» **EXCERPTED DATA**:

───

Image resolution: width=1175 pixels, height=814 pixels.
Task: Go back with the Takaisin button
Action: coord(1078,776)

───

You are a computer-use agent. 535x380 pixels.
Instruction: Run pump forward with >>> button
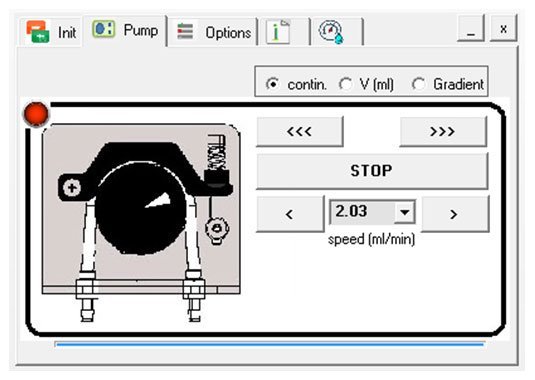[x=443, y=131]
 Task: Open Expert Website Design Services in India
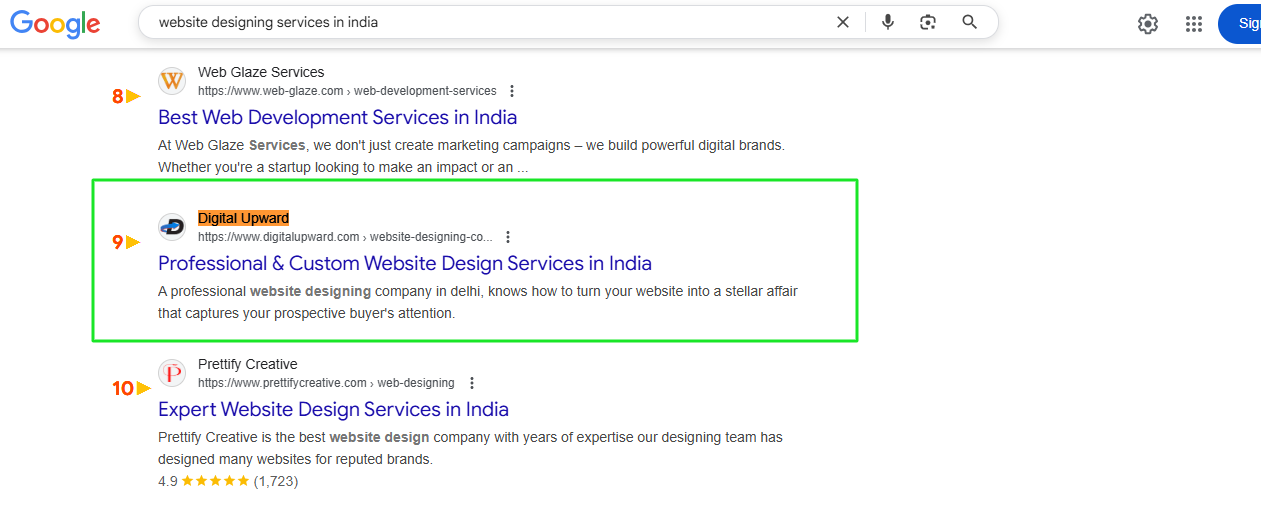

───

» **THE TASK**: Each line above starting at the one holding "You are a computer-use agent. 535x380 pixels." and ending at the one holding "Task: Open Expert" should be set down exactly as it stands, both ends included, with no pictures.

» **TASK OUTPUT**:
You are a computer-use agent. 535x380 pixels.
Instruction: Run pump forward with >>> button
[x=443, y=131]
 Task: Open Expert Website Design Services in India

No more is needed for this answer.